イナダ刺身の作り方  

イナダ刺身の作り方

イナダはブリの若魚。旬は夏です。
ブリの旬は当然冬ですが、この魚は出世魚。
モジャコ→ワカシ→イナダ→ワラサ→ブリと、成長にともなって名が変わります。

ハマチやブリのようにくどい脂がなく、比較的淡白。
夏場が食べ頃とあってアジ科の特徴を出している魚がイナダです。
しかもイナダはほぼ天然。養殖場はこのサイズで出荷しないからです。

千葉でイナダを釣ってきました(おいら以外の誰かが)

刺身にしましょう。

「なんだっていつもいつも刺身なんだ!たまには他の料理を紹介しやがれこの魚ヤロウが」、とお思いなさるでしょうがね。仕方ありません、こうした魚は刺身が一番美味いのですよ。文句があるなら刺身を食ってからにしてもらいましょう。笑

 

イナダ刺身の作り方

イナダは小さいので、しかも刺身用のさばき方ですんで、
頭を落としざまハラワタまで連続して行います。

頭を落とし

腹を裂き

ワタを出す

ここまで左手で頭を持ったままでササッとやります。

頭はあら汁なり煮物なりで旨いので、後で割ればよいです。

ちゃちゃっと三枚おろしにします。

まず二枚おろし

これが三枚おろし

腹骨を庖丁ですき取ります


これがいわゆる【上身】というやつです
(三枚におろし、腹骨を取った状態)
(火を入れる料理なら下処理はここまで。
刺身などの場合はさらに小骨抜き、皮引きまで進むわけです)

イナダは柔いので血合いの小骨が抜けます。
骨抜きで抜きましょう。

イナダの皮は極めて薄いので、銀皮を付けて皮を引くのは困難です。
銀を気にせず引きましょう。

刺身に切ります。
身の柔らかなイナダですので、
今回は背の方(皮目)から包丁して刺身にします。
(反対の場合もあります)

並べます。

手前の方に緑色のものが見えますが、これは「つま」です。
今回は夏趣向ですのでつまはゴーヤにしました。

まずゴーヤのイボイボを落とし

カツラムキにします
(桂剥きが無理ならピーラーとかツマ剥き器で)

繊維にそって縦に打ちます。
(細く打つのは駄目。
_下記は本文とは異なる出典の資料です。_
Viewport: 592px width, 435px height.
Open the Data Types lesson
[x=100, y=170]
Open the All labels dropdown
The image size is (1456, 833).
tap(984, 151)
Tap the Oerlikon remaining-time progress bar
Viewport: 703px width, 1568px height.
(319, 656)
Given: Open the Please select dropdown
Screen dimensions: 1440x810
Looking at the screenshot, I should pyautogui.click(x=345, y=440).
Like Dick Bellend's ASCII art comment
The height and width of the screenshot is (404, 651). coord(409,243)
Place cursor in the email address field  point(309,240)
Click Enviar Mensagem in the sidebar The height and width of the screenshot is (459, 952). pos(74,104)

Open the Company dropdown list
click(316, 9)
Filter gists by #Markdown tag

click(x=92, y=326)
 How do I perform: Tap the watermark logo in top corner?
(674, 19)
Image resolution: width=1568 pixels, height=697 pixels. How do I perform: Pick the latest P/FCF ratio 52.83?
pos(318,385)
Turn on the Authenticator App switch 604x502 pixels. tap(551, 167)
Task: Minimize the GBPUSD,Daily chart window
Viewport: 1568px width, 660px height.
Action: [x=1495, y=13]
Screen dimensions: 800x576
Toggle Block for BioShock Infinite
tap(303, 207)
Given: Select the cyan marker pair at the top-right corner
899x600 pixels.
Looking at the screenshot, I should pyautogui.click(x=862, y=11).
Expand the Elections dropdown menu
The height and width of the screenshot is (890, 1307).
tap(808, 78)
3ミリ幅くらい)

水にさらしてパリッとさせて使いますが、それでもゴーヤですんで苦味が残りますけども、これは「タレ」で解決します。

こないだ、トマトの刺身をワサビ醤油で食べるなんてのを紹介しましたんで、今回はドレッシングで刺身を食べてみましょう。 ボッタルガパウダーをメインに、バルサミコとオリーブ油、そしてベトナムの「ヌクナム」を加え、裏にワサビを仕込んだドレッシングです。

このドレッシングと言おうかソースによって、ゴーヤの苦味は見事に甘味に変化し、しかもピリリとした特有の青味は残るので、刺身のつまにピッタリ。

飲むのは日本酒って行きたいところですが、今日は赤ワイン。 ハマチやブリでなく、イナダだからこそ「赤」です。 赤は渋く酸味が立つ。魚介だと臭みを感じます。

淡いイナダであればこそ舌を刺す魚臭が逆に心地よい。 それにピタリの赤ワインは 南仏のドメーヌ・フォンタネル/DOMAINE FONTANEL なぜこの赤ワインがこんなに安いのか理解できんという逸品です。


ドメーヌ・フォンタネル

ドメーヌ・フォンタネルについての詳細はこちらを読んでいただくとしまして、 やはり刺身は変テコリンなタレではなしにワサビ醤油でしょう、と仰る方もおりましょうが、実はその通りです。けっきょく魚食いの日本人が選別した「山葵醤油」というのは、類例のない極上の刺身ダレでしょうかね。